Roda de conversa abriu a programação com diálogo sobre territórios, soberania e direito à comunicação
A luta pelo direito à comunicação deve resgatar a utopia e a ousadia além das redes sociais. Esse é o resumo dos debates da Caravana do FNDC pelo Direito à Comunicação, neste sábado (30/5), em Recife-PE. A programação reuniu mais de cem participantes para debater territórios, soberania digital e direito à comunicação no Sindicato dos Trabalhadores em Telecomunicações de Pernambuco – Sinttel.
Jornalistas, comunicadores populares, acadêmicos, sindicalistas e lideranças de diversos movimentos sociais conversaram sobre os desafios locais impostos pela concentração da mídia tradicional e pelo modelo de negócios das big techs. Iniciativas territoriais bem-sucedidas de comunicação popular também foram apresentadas.
Kátia Marco, coordenadora-geral do FNDC, participou remotamente, com a mensagem de que é preciso enfrentar a guerra cognitiva pela disputa de sentidos para transformar o cenário de estagnação e de retrocessos.
“É urgente, não temos mais tempo, não podemos mais ficar distraídos, apenas rolando feed nas redes sociais e achando que pelas redes vamos fazer a transformação, porque transformação é nas ruas, ela é muito mais profunda. A transformação tem que impregnar, entrar nas mentes e, principalmente, nos corações. E é isso que a gente quer, impregnar dessa vontade, desse desejo, dessa urgência que precisamos ter.
Soberania
O dirigente Cutista e membro do Conselho Nacional de Direitos Humanos, Admirson Júnior (Greg), chamou a atenção para o tema da soberania. “Estamos muito aquém na construção da nossa soberania digital. Se o Brasil tivesse entendido antes a importância desse tema já teríamos nossas próprias plataformas e nossos próprios datacenters”, destacou. Para Greg, os movimentos sociais reunidos na luta pela democratização da comunicação devem voltar a ser utópicos e ousados.
Territórios
Lorena Bezerra, Junior Cardeal, Victor Moura e Andrea Trigueiro falaram sobre suas realidades. Para Lorena, jovem comunicadora quilombola da comunidade Conceição das Crioulas, no Sertão de Pernambuco, a comunicação é uma forma ancestral de resguardar a história de um povo. “Não tem como separar comunicação, ancestralidade e identidade”, afirmou. A partir desse entendimento, a comunidade deixou de contar suas histórias a quem vinha de fora para produzir seus próprios relatos.
O professor da rede estadual de ensino e jornalista popular Junior Cardeal, falou sobre como a disputa pela audiência é desigual nas redes sociais. “A gente tenta utilizar a internet como ferramenta de luta, mas precisa confrontar os algoritmos o tempo todo. Eles não entregam conteúdos que se relacionam com a nossa realidade e que vão nos fazer avançar na luta. Dar mais alcance à nossa produção é um desafio”.

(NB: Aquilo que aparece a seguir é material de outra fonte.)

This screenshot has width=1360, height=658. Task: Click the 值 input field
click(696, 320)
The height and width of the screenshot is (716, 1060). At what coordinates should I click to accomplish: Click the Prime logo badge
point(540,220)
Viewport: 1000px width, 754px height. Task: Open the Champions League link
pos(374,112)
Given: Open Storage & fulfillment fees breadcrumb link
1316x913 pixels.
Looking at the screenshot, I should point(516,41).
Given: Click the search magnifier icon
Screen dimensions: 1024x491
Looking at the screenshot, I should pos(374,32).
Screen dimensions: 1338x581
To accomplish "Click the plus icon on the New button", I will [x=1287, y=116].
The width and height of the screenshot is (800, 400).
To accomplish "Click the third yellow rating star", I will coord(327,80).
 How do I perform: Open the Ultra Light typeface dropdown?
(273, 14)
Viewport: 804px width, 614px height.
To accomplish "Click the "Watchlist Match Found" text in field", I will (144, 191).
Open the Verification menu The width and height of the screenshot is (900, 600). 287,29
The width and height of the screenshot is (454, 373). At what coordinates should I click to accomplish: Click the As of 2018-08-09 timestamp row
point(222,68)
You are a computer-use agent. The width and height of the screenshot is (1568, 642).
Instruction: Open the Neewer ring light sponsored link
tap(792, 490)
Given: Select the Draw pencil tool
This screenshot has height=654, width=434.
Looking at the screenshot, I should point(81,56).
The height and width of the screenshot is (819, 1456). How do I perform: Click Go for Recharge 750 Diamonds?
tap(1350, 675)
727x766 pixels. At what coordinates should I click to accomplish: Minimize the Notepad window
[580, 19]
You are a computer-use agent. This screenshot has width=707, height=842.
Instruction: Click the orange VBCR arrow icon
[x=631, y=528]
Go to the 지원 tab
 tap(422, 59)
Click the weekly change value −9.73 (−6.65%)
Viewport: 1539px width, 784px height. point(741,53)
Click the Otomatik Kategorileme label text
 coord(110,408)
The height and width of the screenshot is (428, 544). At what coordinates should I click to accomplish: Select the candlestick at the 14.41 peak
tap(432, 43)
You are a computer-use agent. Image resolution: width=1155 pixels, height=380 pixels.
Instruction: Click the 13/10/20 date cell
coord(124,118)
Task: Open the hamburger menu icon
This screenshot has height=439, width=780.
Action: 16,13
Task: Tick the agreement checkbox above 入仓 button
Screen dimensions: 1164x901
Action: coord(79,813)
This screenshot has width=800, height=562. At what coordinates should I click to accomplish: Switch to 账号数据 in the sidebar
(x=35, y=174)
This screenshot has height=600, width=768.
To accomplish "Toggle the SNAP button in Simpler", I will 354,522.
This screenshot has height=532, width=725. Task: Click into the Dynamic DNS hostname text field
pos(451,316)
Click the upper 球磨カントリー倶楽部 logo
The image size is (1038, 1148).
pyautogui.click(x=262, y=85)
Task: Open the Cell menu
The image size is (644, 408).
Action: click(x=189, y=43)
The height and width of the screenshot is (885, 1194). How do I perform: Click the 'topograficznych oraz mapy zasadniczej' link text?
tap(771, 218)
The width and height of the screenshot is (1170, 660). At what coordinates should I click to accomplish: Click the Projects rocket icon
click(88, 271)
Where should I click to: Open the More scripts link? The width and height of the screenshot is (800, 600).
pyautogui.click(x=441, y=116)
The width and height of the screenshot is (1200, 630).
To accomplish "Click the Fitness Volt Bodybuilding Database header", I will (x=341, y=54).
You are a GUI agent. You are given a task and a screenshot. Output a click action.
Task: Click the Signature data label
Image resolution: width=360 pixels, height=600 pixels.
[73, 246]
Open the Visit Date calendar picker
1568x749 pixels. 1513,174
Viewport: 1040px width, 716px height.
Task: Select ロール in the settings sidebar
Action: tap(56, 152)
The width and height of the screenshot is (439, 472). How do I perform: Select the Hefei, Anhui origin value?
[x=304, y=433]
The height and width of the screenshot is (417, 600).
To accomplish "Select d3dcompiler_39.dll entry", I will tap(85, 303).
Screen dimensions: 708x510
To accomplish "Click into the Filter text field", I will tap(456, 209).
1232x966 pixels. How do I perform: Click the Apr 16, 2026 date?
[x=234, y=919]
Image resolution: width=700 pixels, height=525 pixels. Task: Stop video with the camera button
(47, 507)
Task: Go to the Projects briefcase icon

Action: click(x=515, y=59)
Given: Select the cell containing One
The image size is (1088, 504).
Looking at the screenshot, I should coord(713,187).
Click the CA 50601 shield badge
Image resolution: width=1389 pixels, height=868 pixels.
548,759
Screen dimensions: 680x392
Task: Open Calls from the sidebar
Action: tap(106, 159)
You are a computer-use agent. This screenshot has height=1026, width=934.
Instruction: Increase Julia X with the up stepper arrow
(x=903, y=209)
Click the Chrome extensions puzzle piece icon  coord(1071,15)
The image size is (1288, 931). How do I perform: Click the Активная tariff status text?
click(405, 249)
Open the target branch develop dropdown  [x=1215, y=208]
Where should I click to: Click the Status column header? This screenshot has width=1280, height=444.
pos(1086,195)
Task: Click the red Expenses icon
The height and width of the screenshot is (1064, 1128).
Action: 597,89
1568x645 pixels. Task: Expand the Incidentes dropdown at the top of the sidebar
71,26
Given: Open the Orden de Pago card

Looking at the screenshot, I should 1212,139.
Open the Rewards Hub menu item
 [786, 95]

Outro ponto importante da fala de Junior é a percepção de que as crianças estão perdendo a capacidade de prestar atenção. “O audiovisual é uma ferramenta para tentar disputar essa atenção, mas os mais jovens estão cada vez mais com dificuldade de concentração. Fica a pergunta: como essas crianças vão conseguir lidar com a enxurrada de fake news e desinformação.”
Victor Moura, fundador do coletivo de comunicação Redes do Beberibe, também falou sobre sua experiência de jornalista e comunicador popular. Para ele, foi fundamental para as comunidades onde atua levar pautas que dialoguem diretamente com seus desafios diários, como mobilidade urbana e segurança, por exemplo. “O desafio é levar para o cidadão o entendimento sobre seus direitos”.
A jornalista Andrea Trigueiro, professora e pesquisadora na Universidade Católica de Pernambuco, falou sobre as ausências e lacunas na mídia tradicional. “Melhoramos, mas ainda temos muitas comunidades e povos tendo seus direitos violados, estigmatizados, vivendo à margem, sem serem vistos ou terem sua voz ouvida”.
Oficinas
A programação prosseguiu à tarde com a oficina “Soberania digital nas Eleições 2026”, ministrada por Manuella Mirella, Diretora Nacional de Mulheres da UJS (União da Juventude Socialista) e ex-presidenta da UNE (União Nacional dos Estudantes).